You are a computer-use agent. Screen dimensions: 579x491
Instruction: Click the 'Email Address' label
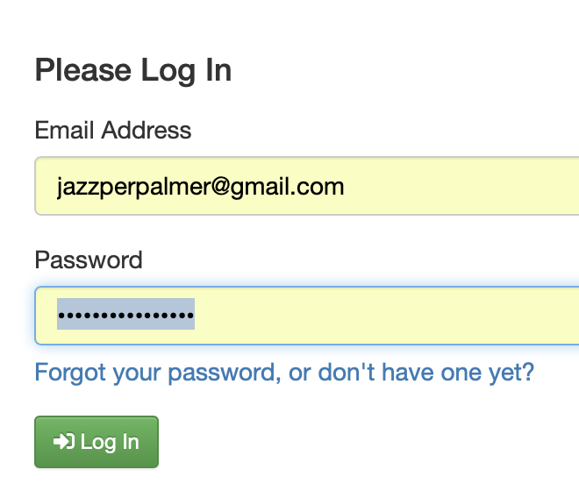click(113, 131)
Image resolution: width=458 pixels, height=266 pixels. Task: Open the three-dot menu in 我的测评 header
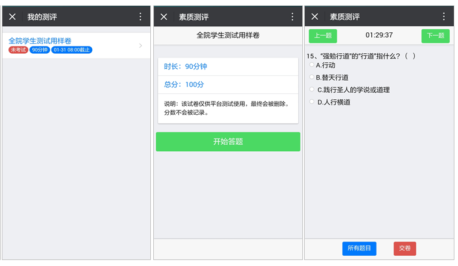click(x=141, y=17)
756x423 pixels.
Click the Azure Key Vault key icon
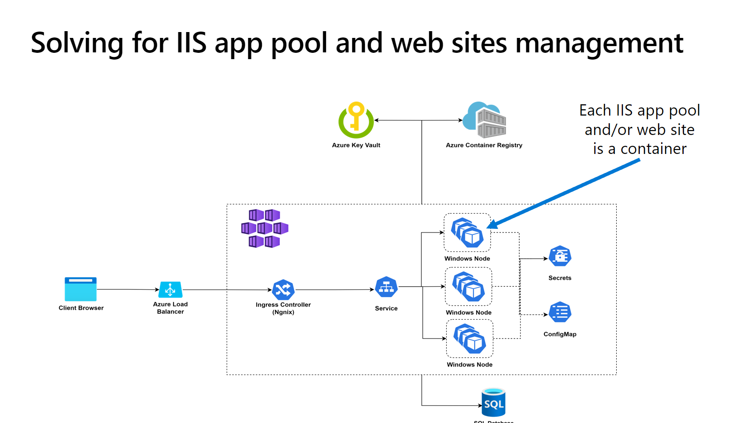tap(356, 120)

============================================================

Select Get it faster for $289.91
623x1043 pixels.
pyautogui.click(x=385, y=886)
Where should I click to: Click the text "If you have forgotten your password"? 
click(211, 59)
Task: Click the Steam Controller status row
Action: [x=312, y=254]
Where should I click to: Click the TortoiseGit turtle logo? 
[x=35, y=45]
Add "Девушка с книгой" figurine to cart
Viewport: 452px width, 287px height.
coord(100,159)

============================================================

Exercise: Once the line with "You are a computer-use" is found in the data above, reproduce it and each line after it exactly, through the line with "756x423 pixels.". Omit the pictures.

Response below:
You are a computer-use agent. Screen dimensions: 579x491
Instruction: Click the 'Email Address' label
click(113, 131)
Image resolution: width=458 pixels, height=266 pixels. Task: Open the three-dot menu in 我的测评 header
click(x=141, y=17)
756x423 pixels.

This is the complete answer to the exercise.